Here comes the problem. When you add more light you are going to increase the growth of algae. Now algae isn't really a huge problem in a fish only tank (unless completely out of control) because it isn't harmful to fish and really the only problem is the ugly nature of everything being green or brown. In a planted tank however, algae uses the same nutrients plants do and can lead to the plants suffering nutrient deficiency. Usually this takes the form of yellowing/browning and dying leaves, and eventually growth will probably come to a crawl or stop altogether. This tank is out of balance. 
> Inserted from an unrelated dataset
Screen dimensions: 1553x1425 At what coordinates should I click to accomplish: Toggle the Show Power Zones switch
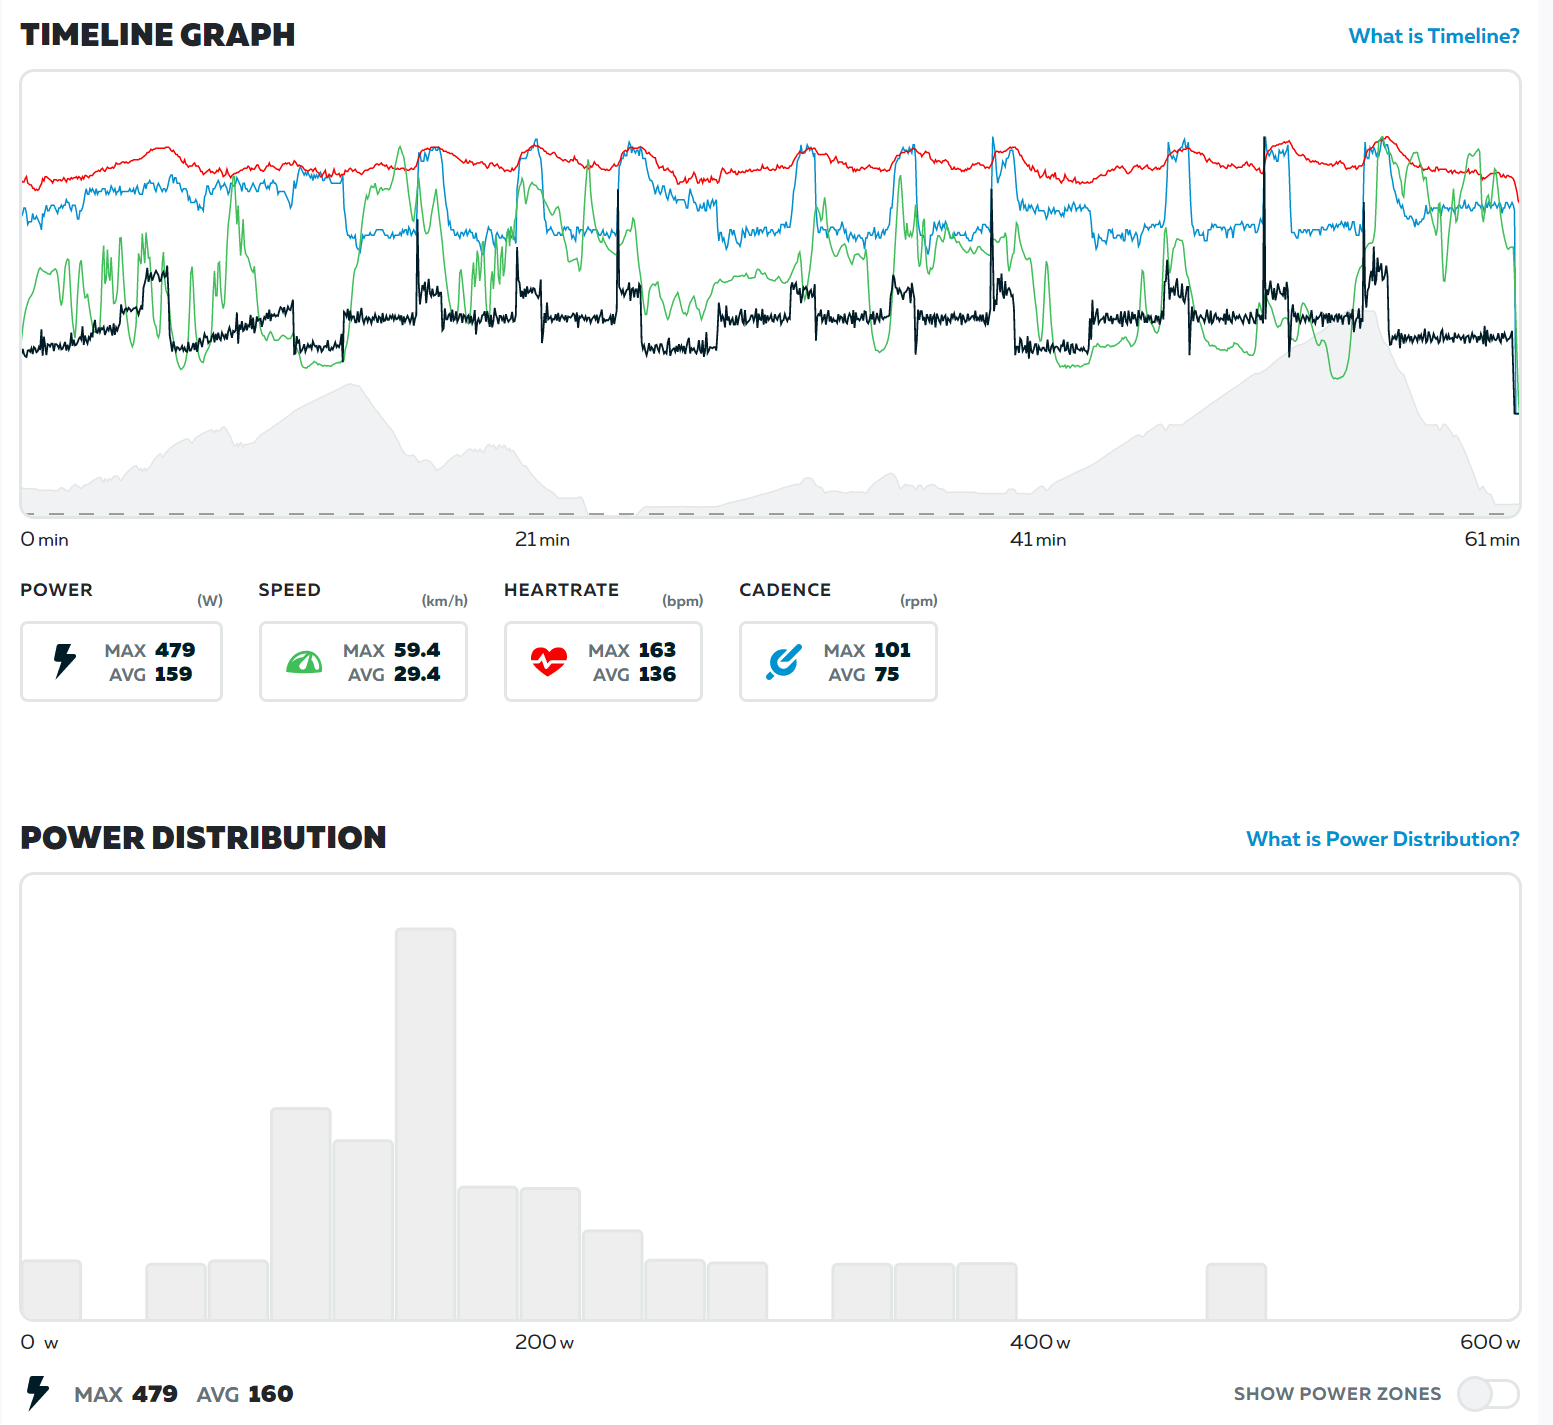pos(1487,1393)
The only way to really fight this phenomena is to allow the plants to grow at such a rate that they are using the nutrients which previously were in control of the algae. Fast growing plants such as Vals, Anachris, Hornwort, and various kinds of hygro are great for this, as they are real nutrient hogs. In order for plants to grow quickly in high light environments they must have enough nutrients. I don't want to go overboard here because certainly there could be a 20 page discussion on all the various nutrients plants need. 

CO2 is necessary in this scenario because it is one of the main ingredients plants need to survive. Having sufficient CO2 for all your plants is necessary for them to outgrow algae and be healthy, lush and green. This is when heavily planted tanks will need more CO2 than tanks with less plants in them. Of course there is some amount of CO2 always present in fish tanks because for two reasons: 

1) The atmosphere contains a level of CO2, therefore so does your fish tank. Surface agitation increases the gas exchange between your tank and the atmosphere. 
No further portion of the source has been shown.